- _WHAT THE TASK REQUIRES_: Could you set down exactly the lines of the data below, starting at the one that holds "Image resolution: width=845" and ending at the one that holds "Given: Click the logo on the tall man's cap", both included, and only those?

- _Stored data_:
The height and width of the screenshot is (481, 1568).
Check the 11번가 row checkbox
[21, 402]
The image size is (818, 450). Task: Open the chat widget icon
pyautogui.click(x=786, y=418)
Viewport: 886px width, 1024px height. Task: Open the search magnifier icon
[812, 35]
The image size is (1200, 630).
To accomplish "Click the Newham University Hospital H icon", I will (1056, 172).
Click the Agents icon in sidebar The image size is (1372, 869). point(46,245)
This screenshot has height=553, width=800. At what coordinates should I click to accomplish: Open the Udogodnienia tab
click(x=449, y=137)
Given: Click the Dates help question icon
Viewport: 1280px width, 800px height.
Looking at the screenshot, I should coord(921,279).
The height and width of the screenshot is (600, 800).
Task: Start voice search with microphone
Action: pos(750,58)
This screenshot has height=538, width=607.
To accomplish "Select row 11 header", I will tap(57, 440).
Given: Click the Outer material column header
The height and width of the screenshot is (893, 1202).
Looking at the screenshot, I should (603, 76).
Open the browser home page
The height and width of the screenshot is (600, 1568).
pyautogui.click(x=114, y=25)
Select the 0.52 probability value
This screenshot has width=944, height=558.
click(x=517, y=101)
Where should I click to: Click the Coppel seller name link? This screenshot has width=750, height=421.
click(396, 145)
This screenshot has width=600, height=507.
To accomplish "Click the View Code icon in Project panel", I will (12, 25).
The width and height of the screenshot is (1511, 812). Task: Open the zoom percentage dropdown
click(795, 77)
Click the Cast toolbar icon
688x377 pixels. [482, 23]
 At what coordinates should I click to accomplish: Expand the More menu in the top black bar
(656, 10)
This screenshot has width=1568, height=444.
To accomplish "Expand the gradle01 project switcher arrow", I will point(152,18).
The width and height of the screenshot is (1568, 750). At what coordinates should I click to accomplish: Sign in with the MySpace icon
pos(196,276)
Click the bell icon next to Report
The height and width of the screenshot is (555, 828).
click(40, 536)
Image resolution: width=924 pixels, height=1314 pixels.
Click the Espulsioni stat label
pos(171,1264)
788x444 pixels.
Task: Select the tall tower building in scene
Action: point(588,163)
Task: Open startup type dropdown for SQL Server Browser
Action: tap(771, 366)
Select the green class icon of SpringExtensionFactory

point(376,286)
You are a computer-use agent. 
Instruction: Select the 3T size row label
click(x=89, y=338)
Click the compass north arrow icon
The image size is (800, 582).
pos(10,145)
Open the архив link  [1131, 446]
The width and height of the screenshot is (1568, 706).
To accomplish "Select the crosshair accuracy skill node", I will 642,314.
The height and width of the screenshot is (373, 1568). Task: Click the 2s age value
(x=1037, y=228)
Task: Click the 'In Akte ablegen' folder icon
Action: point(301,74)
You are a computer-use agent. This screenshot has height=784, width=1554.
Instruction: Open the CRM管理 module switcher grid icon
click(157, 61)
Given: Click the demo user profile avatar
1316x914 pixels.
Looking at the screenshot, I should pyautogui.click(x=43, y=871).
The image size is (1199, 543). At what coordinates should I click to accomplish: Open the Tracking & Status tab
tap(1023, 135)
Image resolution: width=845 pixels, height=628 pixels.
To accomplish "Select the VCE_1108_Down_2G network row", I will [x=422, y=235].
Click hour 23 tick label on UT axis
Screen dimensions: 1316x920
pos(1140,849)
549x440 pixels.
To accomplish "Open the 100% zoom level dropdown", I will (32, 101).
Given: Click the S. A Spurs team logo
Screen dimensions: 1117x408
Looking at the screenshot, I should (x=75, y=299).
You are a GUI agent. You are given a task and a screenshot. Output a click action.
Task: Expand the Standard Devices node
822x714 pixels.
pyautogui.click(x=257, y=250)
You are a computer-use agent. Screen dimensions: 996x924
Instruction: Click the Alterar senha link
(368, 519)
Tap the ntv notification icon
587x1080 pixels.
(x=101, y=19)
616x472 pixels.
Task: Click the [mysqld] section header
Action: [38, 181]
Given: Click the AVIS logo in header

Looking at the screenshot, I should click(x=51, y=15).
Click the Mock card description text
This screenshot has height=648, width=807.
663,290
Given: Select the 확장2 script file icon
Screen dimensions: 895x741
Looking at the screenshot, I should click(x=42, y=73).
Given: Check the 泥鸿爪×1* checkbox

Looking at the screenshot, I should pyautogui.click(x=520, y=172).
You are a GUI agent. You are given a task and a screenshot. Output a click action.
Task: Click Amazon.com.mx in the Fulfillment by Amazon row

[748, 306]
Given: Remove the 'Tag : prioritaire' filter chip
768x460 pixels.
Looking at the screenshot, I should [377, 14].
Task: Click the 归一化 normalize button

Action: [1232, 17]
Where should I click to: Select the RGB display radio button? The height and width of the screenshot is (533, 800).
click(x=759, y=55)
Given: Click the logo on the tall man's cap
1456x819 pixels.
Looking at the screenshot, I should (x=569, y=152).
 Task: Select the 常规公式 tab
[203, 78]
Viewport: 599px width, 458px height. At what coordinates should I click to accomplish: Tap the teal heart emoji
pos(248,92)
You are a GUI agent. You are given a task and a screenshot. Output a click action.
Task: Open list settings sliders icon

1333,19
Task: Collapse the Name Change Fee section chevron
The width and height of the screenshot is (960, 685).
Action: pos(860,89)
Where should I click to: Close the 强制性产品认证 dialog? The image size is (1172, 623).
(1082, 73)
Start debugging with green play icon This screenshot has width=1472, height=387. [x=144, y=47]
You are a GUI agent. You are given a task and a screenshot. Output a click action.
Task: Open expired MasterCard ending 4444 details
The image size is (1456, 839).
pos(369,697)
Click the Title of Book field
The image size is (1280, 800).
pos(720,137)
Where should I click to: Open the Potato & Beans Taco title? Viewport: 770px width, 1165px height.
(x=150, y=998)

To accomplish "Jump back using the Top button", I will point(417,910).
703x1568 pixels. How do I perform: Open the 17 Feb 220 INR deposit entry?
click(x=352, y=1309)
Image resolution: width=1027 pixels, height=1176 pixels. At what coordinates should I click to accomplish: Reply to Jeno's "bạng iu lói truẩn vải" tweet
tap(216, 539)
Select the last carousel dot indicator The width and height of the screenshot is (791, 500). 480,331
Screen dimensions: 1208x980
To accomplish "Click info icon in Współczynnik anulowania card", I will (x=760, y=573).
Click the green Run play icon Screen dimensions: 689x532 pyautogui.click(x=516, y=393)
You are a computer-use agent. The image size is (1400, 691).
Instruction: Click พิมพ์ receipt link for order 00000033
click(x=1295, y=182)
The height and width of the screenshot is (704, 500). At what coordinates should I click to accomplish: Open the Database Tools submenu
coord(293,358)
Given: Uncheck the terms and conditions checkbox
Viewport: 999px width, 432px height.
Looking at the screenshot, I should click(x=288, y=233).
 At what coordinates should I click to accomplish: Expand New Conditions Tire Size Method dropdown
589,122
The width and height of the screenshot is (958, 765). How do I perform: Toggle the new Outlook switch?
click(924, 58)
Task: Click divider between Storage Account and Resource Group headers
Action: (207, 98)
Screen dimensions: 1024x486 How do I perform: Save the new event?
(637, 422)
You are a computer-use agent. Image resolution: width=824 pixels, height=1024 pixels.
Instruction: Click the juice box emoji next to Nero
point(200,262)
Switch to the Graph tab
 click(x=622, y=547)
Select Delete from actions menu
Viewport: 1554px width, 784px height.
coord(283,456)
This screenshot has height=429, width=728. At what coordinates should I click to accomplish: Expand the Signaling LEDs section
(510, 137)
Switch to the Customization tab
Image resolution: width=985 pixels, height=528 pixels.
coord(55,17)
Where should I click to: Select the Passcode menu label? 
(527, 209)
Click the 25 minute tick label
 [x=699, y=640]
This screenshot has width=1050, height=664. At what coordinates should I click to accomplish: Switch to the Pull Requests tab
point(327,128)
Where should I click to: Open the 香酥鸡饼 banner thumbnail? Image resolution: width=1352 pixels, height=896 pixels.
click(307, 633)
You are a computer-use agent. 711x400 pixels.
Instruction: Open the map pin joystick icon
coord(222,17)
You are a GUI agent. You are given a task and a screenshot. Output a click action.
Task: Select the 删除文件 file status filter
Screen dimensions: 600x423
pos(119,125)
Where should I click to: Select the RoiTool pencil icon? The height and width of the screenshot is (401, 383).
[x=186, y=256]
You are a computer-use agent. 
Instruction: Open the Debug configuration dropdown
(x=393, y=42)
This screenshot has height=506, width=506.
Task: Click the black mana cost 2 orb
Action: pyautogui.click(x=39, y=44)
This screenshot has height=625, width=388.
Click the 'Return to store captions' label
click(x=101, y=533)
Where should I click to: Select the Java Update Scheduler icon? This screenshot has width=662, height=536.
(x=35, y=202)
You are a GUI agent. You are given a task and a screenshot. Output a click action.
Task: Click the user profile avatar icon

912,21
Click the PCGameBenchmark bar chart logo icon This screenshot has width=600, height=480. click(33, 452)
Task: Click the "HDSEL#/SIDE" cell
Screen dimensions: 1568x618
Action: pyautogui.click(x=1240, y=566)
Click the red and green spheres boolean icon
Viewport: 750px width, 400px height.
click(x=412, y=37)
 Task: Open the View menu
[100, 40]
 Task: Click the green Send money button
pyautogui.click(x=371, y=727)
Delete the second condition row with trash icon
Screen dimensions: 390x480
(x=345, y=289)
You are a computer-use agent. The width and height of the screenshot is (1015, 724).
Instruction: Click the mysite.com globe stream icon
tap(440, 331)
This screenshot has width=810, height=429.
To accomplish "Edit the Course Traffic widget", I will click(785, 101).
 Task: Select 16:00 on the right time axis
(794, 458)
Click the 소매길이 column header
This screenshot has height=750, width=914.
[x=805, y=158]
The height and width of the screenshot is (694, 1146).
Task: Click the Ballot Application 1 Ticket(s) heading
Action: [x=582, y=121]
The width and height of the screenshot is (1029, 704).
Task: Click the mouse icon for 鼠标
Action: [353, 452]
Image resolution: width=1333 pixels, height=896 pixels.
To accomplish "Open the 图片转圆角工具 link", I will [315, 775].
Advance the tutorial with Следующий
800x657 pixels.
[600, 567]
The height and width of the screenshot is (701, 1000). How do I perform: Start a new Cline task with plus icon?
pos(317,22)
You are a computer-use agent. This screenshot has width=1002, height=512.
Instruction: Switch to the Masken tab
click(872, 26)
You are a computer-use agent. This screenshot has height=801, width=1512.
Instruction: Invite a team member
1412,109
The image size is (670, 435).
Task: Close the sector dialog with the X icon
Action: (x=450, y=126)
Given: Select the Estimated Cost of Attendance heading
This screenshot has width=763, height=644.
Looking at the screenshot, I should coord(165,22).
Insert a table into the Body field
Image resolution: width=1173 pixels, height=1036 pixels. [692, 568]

- _ANSWER SPACE_:
Image resolution: width=845 pixels, height=628 pixels.
To accomplish "Select the VCE_1108_Down_2G network row", I will [x=422, y=235].
Click hour 23 tick label on UT axis
Screen dimensions: 1316x920
pos(1140,849)
549x440 pixels.
To accomplish "Open the 100% zoom level dropdown", I will (32, 101).
Given: Click the S. A Spurs team logo
Screen dimensions: 1117x408
Looking at the screenshot, I should (x=75, y=299).
You are a GUI agent. You are given a task and a screenshot. Output a click action.
Task: Expand the Standard Devices node
822x714 pixels.
pyautogui.click(x=257, y=250)
You are a computer-use agent. Screen dimensions: 996x924
Instruction: Click the Alterar senha link
(368, 519)
Tap the ntv notification icon
587x1080 pixels.
(x=101, y=19)
616x472 pixels.
Task: Click the [mysqld] section header
Action: [38, 181]
Given: Click the AVIS logo in header

Looking at the screenshot, I should click(x=51, y=15).
Click the Mock card description text
This screenshot has height=648, width=807.
663,290
Given: Select the 확장2 script file icon
Screen dimensions: 895x741
Looking at the screenshot, I should click(x=42, y=73).
Given: Check the 泥鸿爪×1* checkbox

Looking at the screenshot, I should pyautogui.click(x=520, y=172).
You are a GUI agent. You are given a task and a screenshot. Output a click action.
Task: Click Amazon.com.mx in the Fulfillment by Amazon row

[748, 306]
Given: Remove the 'Tag : prioritaire' filter chip
768x460 pixels.
Looking at the screenshot, I should [377, 14].
Task: Click the 归一化 normalize button

Action: [1232, 17]
Where should I click to: Select the RGB display radio button? The height and width of the screenshot is (533, 800).
click(x=759, y=55)
Given: Click the logo on the tall man's cap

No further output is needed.